** Opening Material shown block **
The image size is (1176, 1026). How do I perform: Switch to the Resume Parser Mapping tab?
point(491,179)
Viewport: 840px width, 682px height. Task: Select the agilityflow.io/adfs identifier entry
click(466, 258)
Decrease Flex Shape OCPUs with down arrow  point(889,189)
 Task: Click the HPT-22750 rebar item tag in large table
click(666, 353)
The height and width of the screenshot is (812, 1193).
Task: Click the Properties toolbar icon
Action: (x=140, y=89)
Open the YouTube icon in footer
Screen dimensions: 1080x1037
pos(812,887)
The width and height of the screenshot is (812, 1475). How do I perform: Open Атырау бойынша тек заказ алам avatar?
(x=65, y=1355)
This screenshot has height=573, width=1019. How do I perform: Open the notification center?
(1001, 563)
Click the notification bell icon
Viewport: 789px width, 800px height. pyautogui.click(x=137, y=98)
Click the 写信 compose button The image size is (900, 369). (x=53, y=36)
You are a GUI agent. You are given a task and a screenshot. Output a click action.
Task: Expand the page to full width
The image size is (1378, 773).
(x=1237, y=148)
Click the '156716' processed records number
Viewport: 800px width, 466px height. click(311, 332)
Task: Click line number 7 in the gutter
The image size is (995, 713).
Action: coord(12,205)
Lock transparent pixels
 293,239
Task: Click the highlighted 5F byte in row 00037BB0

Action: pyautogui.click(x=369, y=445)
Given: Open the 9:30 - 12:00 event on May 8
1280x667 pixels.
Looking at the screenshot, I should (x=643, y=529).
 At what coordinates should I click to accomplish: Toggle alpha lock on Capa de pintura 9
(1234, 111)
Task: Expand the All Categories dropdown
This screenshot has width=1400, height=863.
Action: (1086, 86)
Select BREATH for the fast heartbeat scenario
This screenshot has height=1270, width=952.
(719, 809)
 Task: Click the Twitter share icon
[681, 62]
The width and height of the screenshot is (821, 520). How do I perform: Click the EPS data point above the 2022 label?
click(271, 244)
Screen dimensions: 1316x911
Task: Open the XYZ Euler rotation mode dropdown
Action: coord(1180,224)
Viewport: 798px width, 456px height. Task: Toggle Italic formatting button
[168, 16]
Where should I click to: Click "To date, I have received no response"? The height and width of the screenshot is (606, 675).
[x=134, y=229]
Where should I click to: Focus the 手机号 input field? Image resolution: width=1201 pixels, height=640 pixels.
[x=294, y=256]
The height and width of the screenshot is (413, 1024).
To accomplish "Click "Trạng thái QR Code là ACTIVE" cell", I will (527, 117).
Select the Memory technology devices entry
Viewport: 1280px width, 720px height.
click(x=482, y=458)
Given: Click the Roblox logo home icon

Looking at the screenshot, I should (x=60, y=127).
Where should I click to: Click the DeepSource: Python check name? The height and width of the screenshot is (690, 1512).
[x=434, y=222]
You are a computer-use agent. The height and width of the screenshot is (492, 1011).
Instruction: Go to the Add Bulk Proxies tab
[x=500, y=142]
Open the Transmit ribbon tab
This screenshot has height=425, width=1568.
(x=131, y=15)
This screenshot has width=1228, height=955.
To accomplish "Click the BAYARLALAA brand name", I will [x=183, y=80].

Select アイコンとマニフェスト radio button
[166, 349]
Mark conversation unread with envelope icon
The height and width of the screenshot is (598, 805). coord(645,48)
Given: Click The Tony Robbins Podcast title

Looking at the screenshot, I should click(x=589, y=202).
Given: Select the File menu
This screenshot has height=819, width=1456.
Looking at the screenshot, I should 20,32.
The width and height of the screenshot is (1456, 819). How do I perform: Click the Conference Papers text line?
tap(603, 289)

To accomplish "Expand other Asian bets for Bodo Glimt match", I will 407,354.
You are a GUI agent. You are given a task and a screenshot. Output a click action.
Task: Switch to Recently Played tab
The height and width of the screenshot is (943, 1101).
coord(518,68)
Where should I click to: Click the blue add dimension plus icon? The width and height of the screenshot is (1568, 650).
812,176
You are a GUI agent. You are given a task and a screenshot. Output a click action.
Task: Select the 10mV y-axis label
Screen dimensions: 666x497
** Closing Material shown block **
What is needed :: Print the line with "Task: Switch to Recently Played tab" and every line after it in the entries above, exactly as written. Leave out all other lines.

Result for this exercise ::
Task: Switch to Recently Played tab
The height and width of the screenshot is (943, 1101).
coord(518,68)
Where should I click to: Click the blue add dimension plus icon? The width and height of the screenshot is (1568, 650).
812,176
You are a GUI agent. You are given a task and a screenshot. Output a click action.
Task: Select the 10mV y-axis label
Screen dimensions: 666x497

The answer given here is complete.